__Your objective__.
Print every one of the rows below again, word for word, without changing anything.
--- BEGIN The records ---
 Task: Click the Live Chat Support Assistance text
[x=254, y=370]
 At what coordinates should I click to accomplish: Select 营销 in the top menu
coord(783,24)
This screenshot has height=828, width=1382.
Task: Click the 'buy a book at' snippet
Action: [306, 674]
--- END The records ---
__Response to this exercise__.
 Task: Click the Live Chat Support Assistance text
[x=254, y=370]
 At what coordinates should I click to accomplish: Select 营销 in the top menu
coord(783,24)
This screenshot has height=828, width=1382.
Task: Click the 'buy a book at' snippet
Action: [306, 674]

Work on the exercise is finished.